Update the records starting at the line that contains "What do you see at coordinates (44, 18)" and ending at the line that contains "The image size is (683, 590)." by changing "resolution" to "dimensions". Return only those lines, with nothing else changed.

Top of Supplied information

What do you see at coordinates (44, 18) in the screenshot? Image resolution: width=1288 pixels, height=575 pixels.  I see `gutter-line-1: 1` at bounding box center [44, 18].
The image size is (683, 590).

Bottom of Supplied information
Top of Supplied information

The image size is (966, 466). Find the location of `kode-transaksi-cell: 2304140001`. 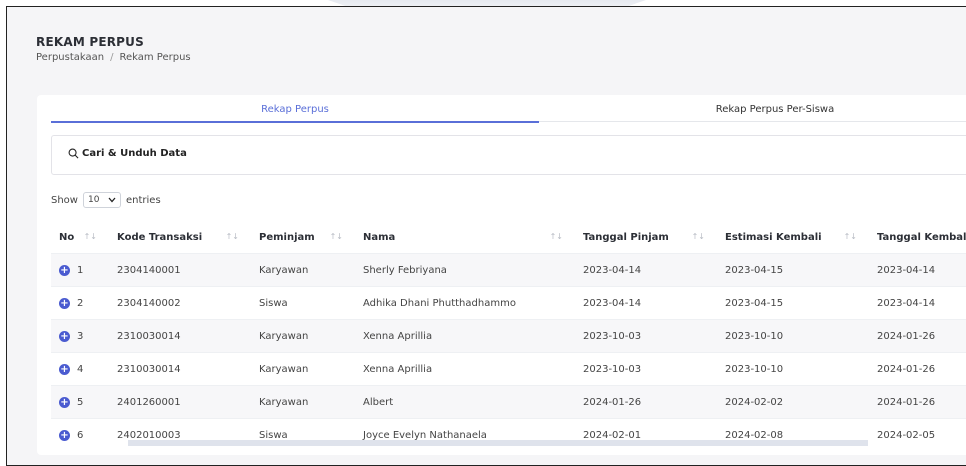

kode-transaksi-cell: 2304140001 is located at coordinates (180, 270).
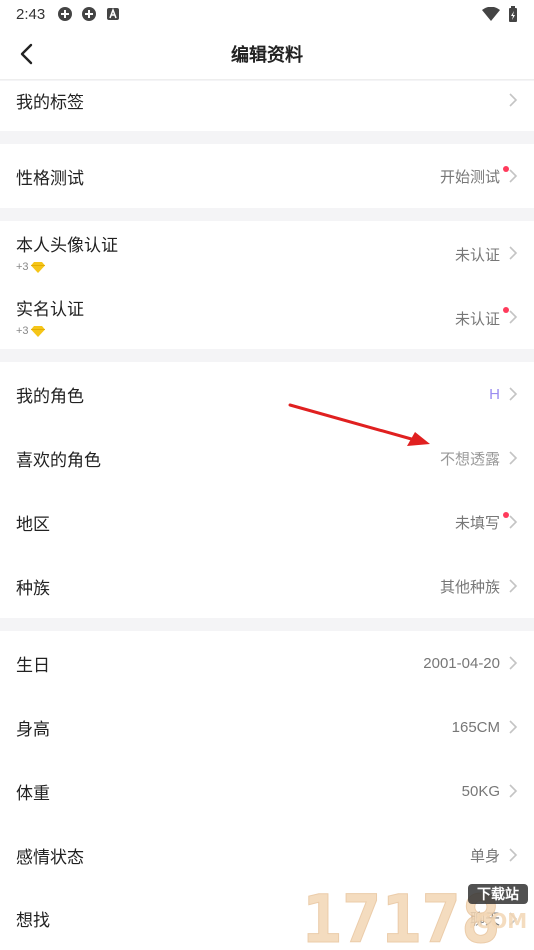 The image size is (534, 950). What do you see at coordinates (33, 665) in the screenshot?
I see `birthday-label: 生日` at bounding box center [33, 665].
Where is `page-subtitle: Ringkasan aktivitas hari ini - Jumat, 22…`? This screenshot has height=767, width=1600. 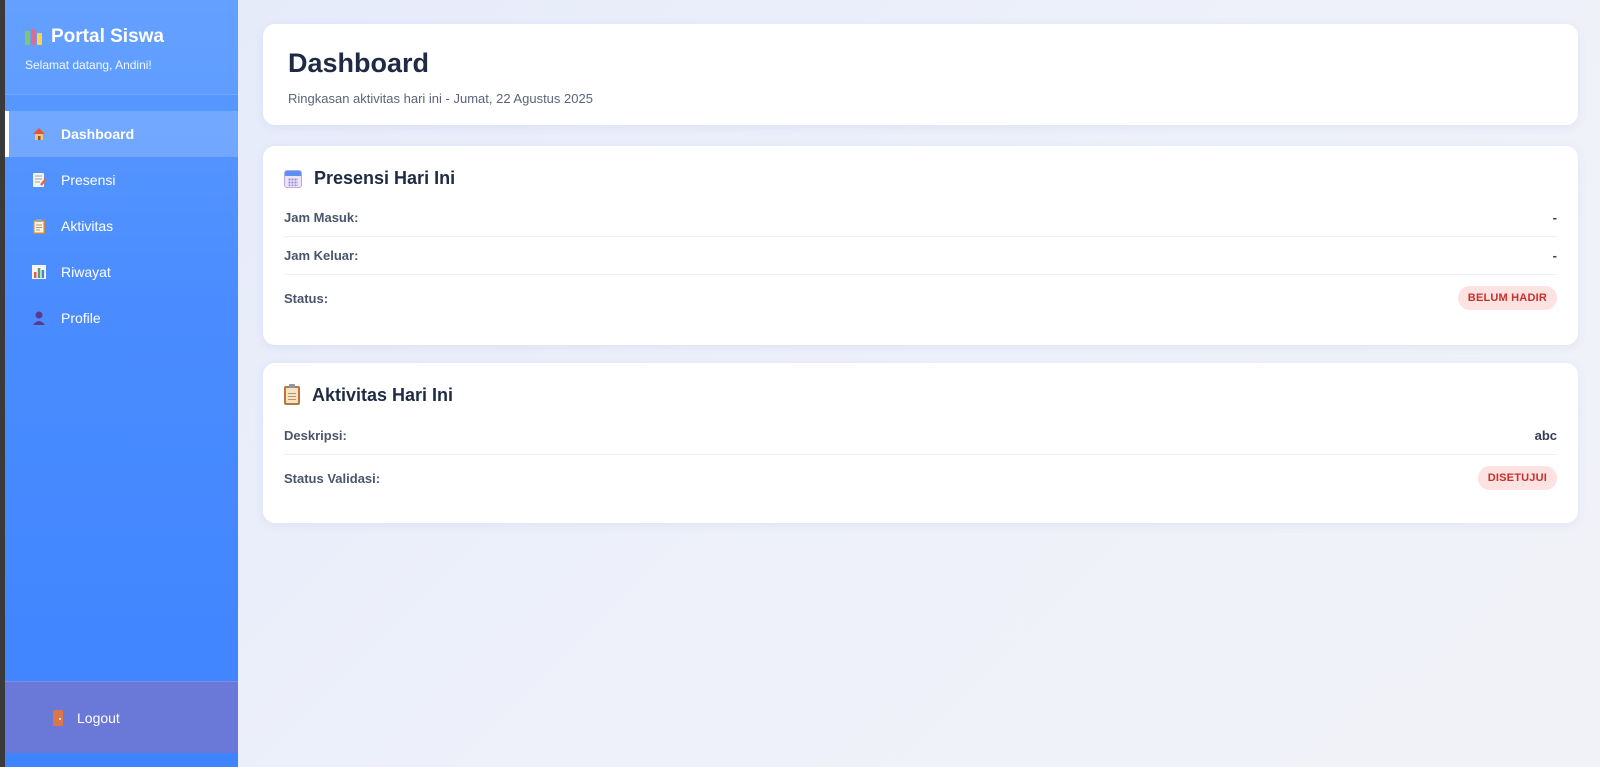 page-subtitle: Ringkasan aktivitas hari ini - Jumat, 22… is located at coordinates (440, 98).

Bottom of Supplied information
Top of Supplied information

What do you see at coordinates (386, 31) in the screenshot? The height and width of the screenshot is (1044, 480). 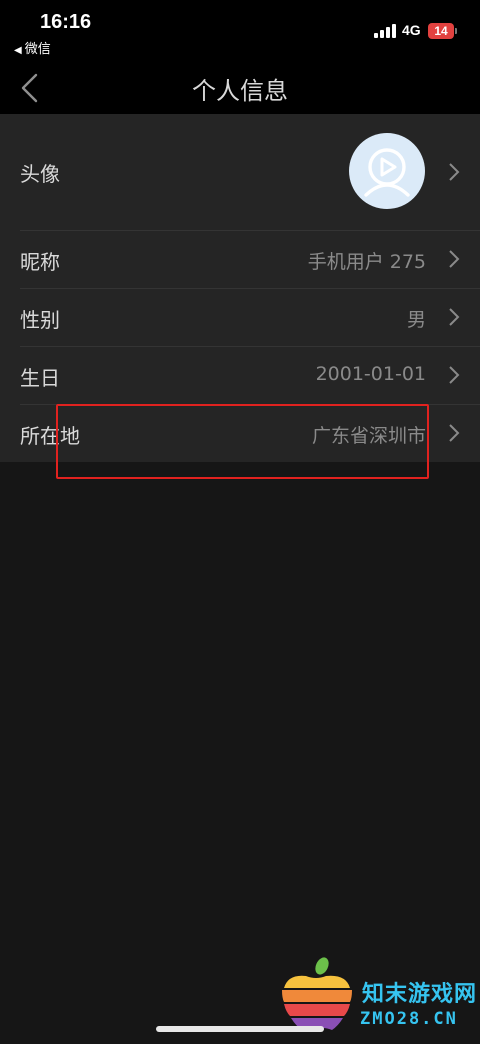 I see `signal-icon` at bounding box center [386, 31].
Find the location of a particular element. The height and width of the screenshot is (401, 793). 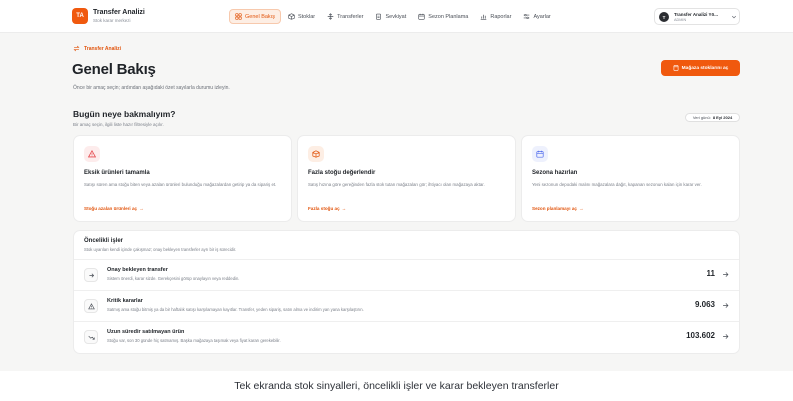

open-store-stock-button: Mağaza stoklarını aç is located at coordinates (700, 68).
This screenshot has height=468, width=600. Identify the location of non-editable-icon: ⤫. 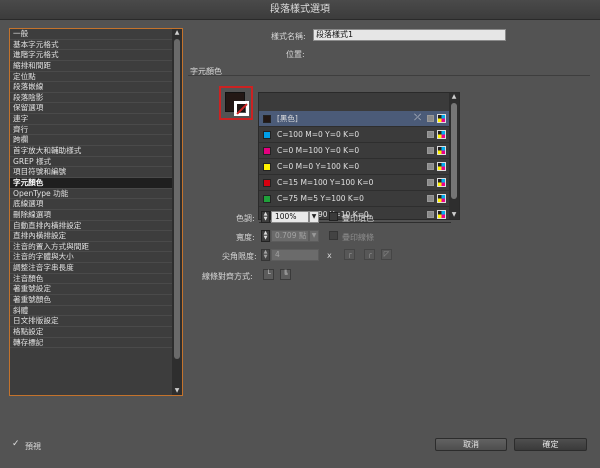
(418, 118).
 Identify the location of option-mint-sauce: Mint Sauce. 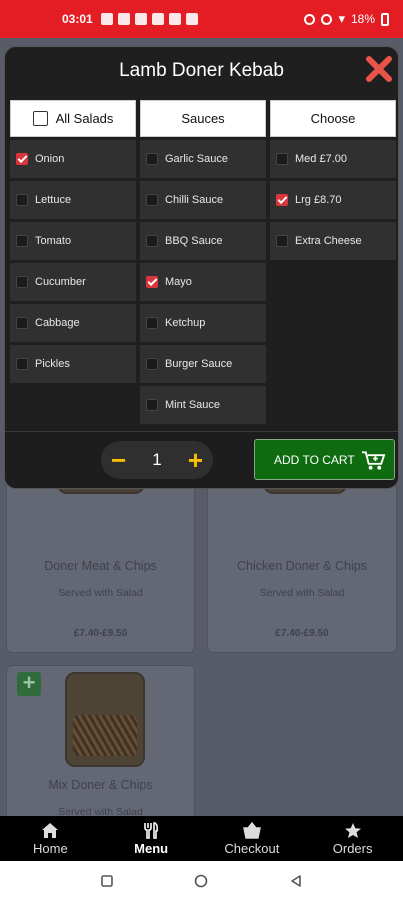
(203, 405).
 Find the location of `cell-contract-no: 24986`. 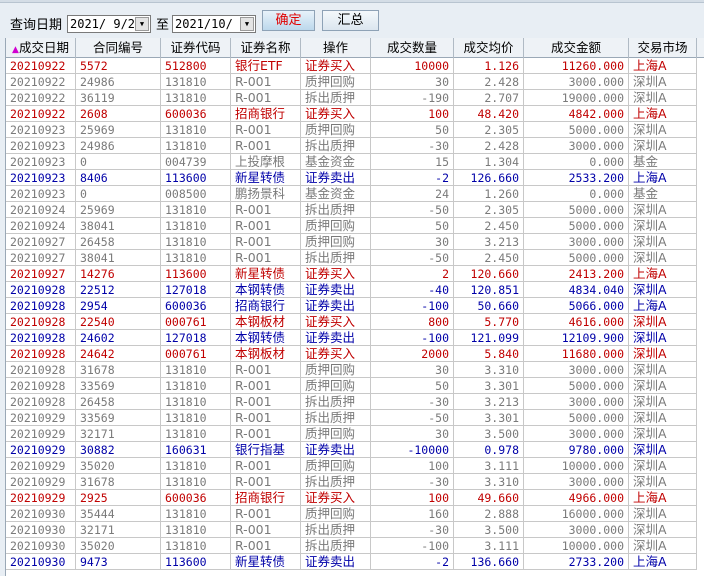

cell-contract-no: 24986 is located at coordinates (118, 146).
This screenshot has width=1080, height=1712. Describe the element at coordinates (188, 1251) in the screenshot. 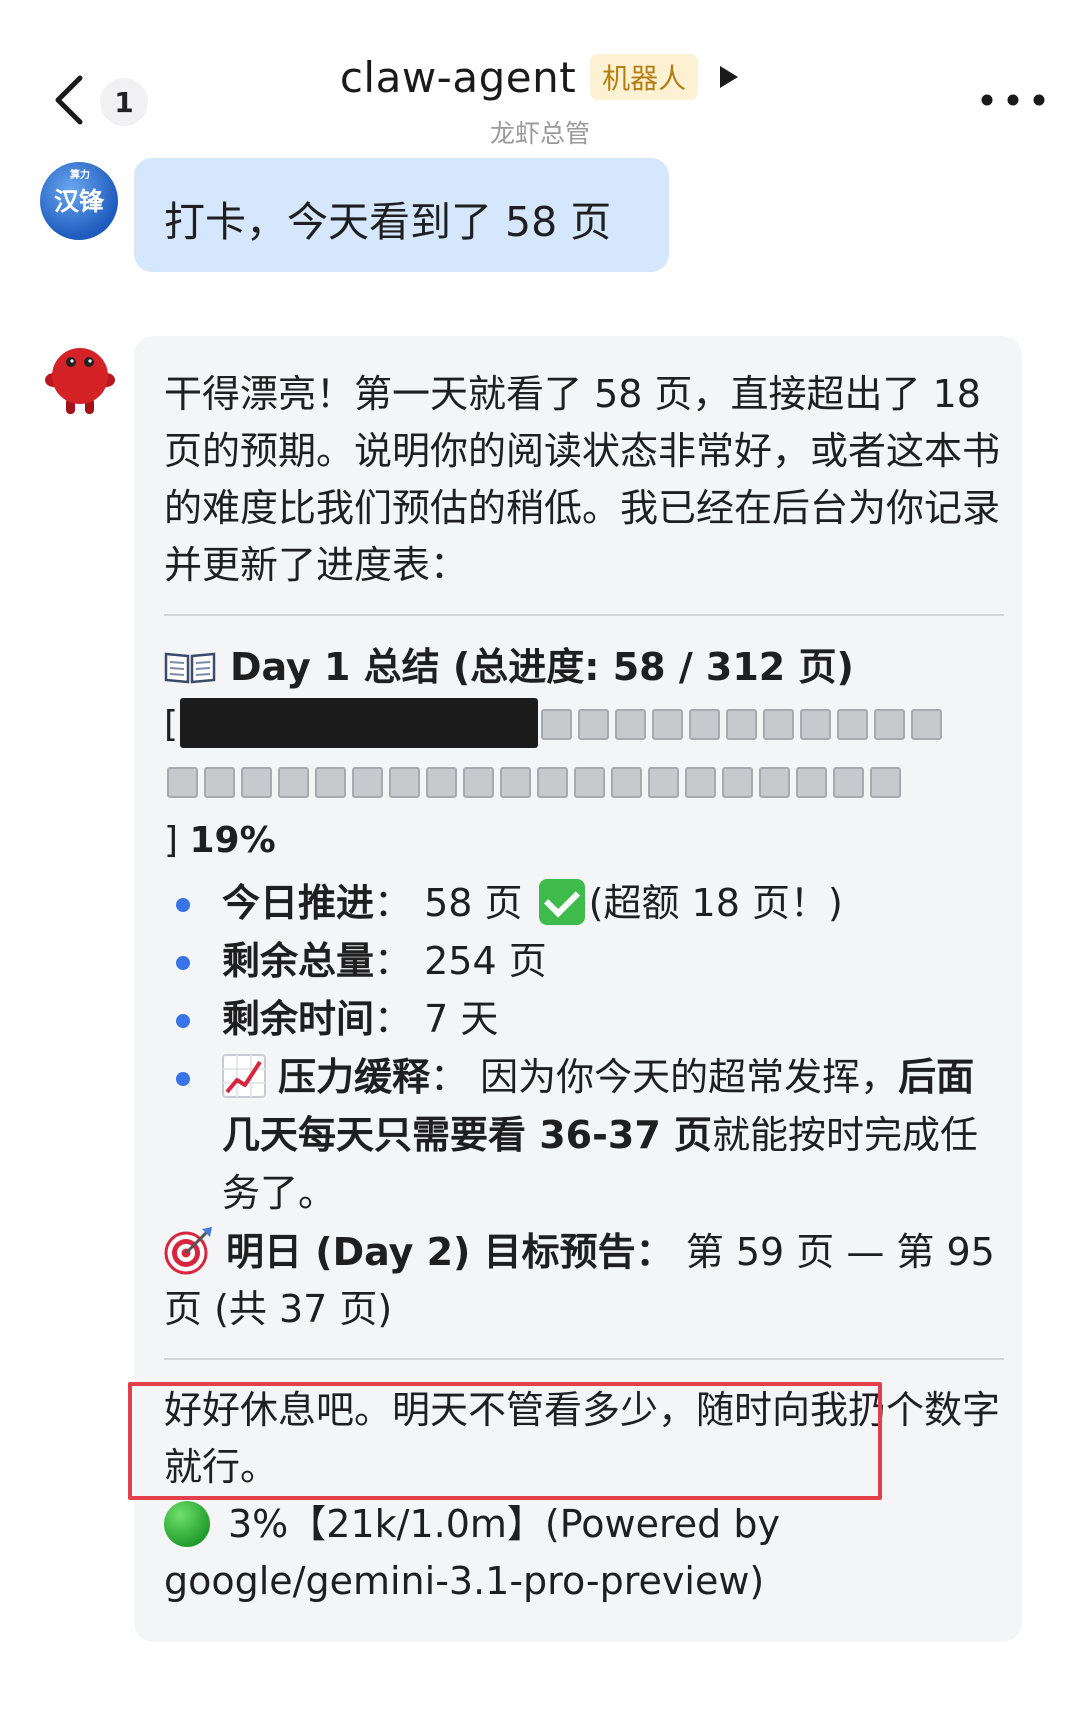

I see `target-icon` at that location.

Bottom of Supplied information

_Output of the exercise_
What do you see at coordinates (44, 18) in the screenshot? Image dimensions: width=1288 pixels, height=575 pixels.  I see `gutter-line-1: 1` at bounding box center [44, 18].
The image size is (683, 590).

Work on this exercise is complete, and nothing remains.